1 hour ago
Saturday, June 12, 2010
Brooklyn experience #362 : Subway Connection
It's Friday, um headed home. The B train to Brooklyn final got enough joy out of it's stop and go approach to the station, when the doors open at Atlantic avenue I can't wait to escape. I'd be running up the stairs even if I weren't frustrated with my commute and ready to shed the stank of a work week. Little known fact is that Atlantic Avenue station soon to be christened in honor of corporate welfare is not only one of the ten largest metropolitan transportation hubs on the planet, it's also running on a schedule that causes all the trains running there to arrive at the same time.

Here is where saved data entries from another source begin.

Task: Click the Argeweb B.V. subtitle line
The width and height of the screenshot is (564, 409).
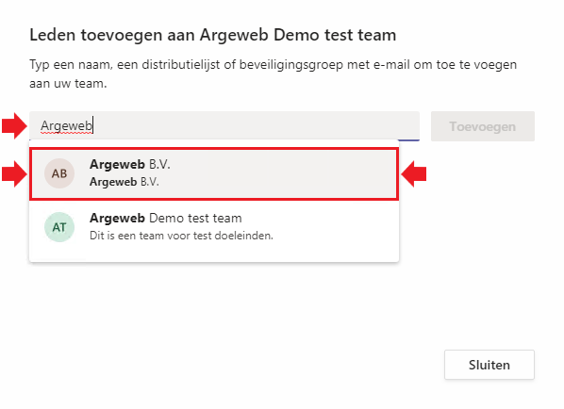Action: 124,182
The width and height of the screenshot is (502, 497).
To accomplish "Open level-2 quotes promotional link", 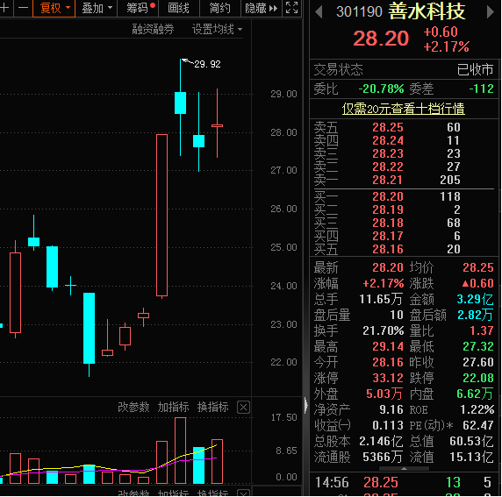I will (404, 109).
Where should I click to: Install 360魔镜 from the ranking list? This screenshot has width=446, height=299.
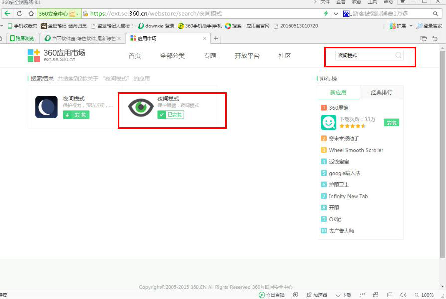point(391,123)
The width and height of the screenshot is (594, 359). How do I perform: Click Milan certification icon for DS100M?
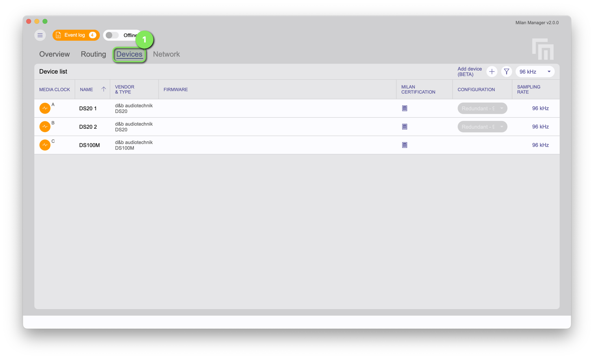pyautogui.click(x=404, y=145)
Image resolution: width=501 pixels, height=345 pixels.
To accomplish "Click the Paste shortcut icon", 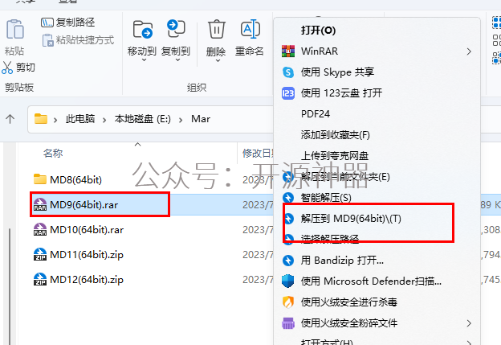I will pyautogui.click(x=48, y=40).
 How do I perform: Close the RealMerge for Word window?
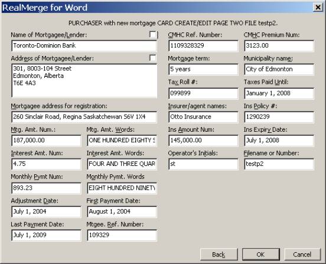coord(318,7)
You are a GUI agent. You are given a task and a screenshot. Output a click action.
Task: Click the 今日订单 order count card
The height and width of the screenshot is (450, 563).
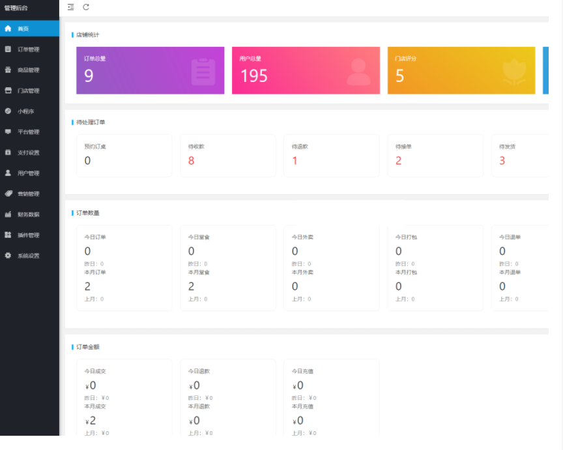[x=124, y=268]
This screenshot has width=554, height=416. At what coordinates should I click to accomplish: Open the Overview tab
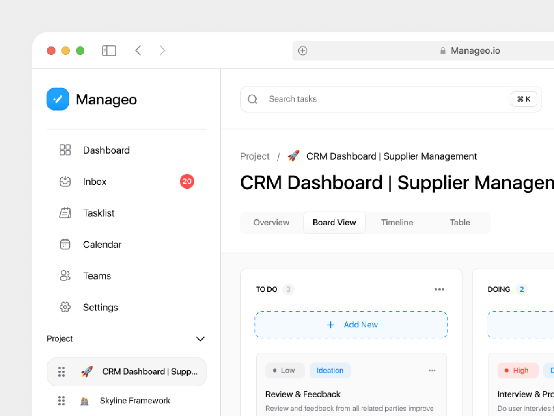tap(271, 222)
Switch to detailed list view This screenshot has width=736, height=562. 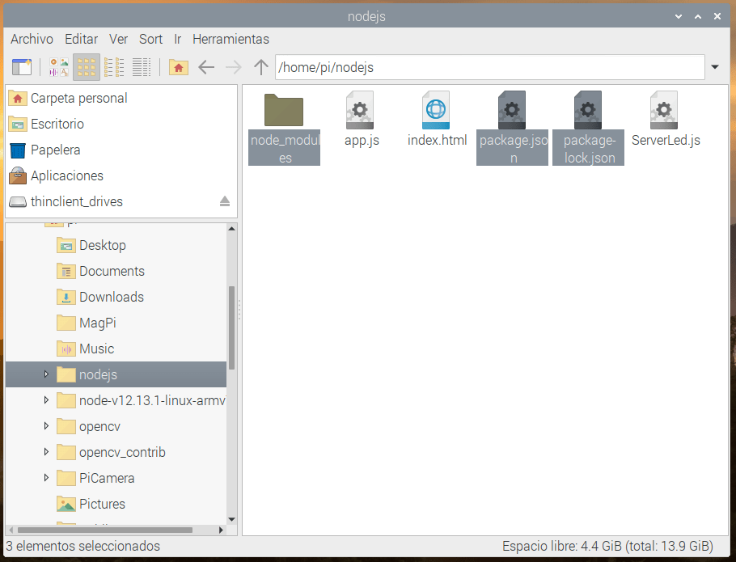point(142,67)
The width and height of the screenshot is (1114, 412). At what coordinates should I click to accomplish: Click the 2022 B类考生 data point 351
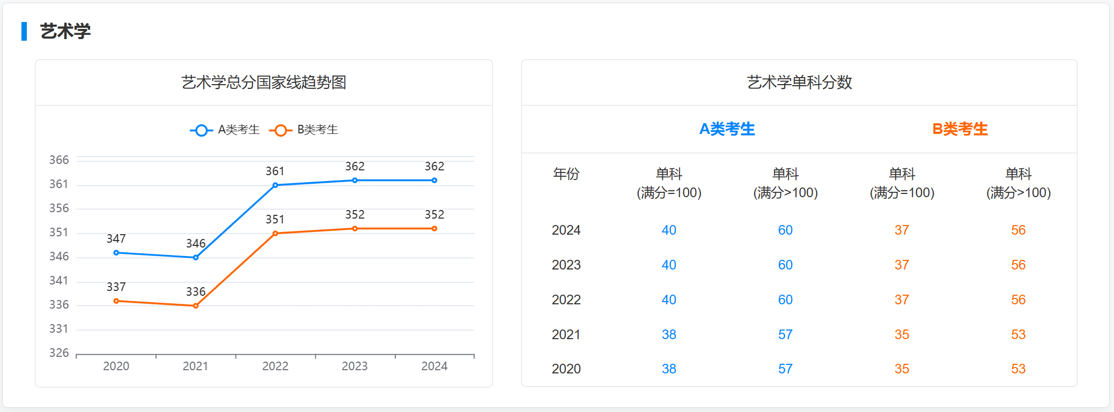pyautogui.click(x=275, y=234)
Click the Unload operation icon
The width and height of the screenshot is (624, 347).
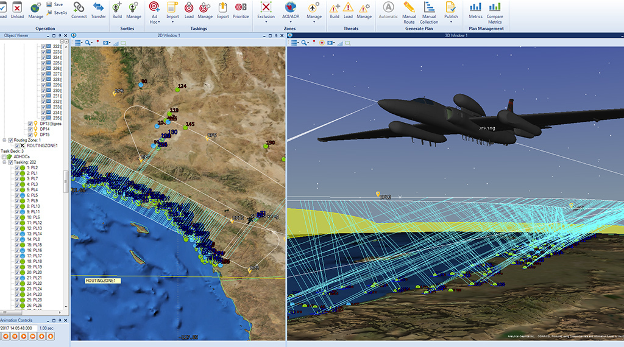tap(18, 7)
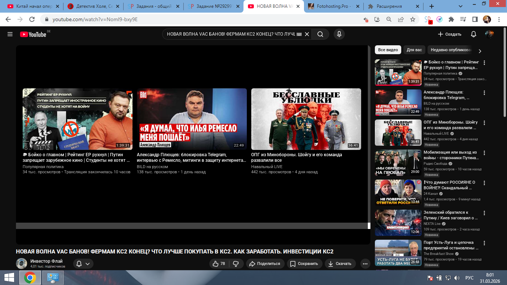Click the search magnifier button
The width and height of the screenshot is (507, 285).
[x=320, y=34]
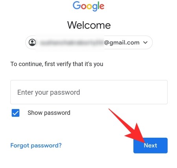The height and width of the screenshot is (168, 177).
Task: Open the @gmail.com account chip
Action: pos(89,42)
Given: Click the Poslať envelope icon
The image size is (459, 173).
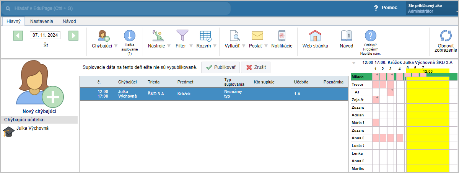Looking at the screenshot, I should pos(257,36).
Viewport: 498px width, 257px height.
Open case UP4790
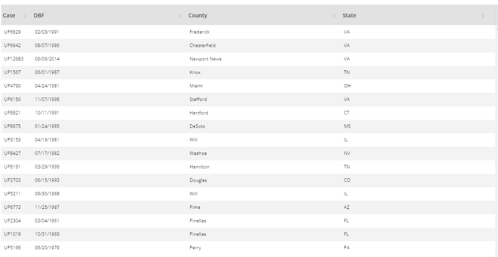pos(12,86)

Two steps at a time and in seconds I'm thirty feet higher, still underground, awaiting the south bound IRT. Nobody calls it that anymore, maybe a few but nobody new.
An indecisive jet of cool tunnel atmosphere surges over us and when the doors open, crowded platform meets crowded subway train. It's twister really. I've played that kids game and never contoured myself nearly as much as the way you need to do in a NYC subway car just to get to that strangely undesired oasis of open space always equidistant from the open doors.
This time instead of doing a Matrix-esque leaning rotation to avoid some enormous backpack, I'm avoiding a serving platter. My insta-punchline mind responses,"I knew brooklyn was gentrifing but this..." cue wiggling groucho eyebrows... It is an actual serving tray though, and while it may be made of cheap plastic, and its ornate clear lid made the same,the array of sandwiches "under glass" look very real, simply made and tasty. A young lady northern european in long lost lineage and likely now brooklyn based is holding the tray with one hand. she and a similar friend (sans tray) are having a completely incidental conversation, and all the while swaying, as we all do to the beat and drum of the express train to Utica Ave.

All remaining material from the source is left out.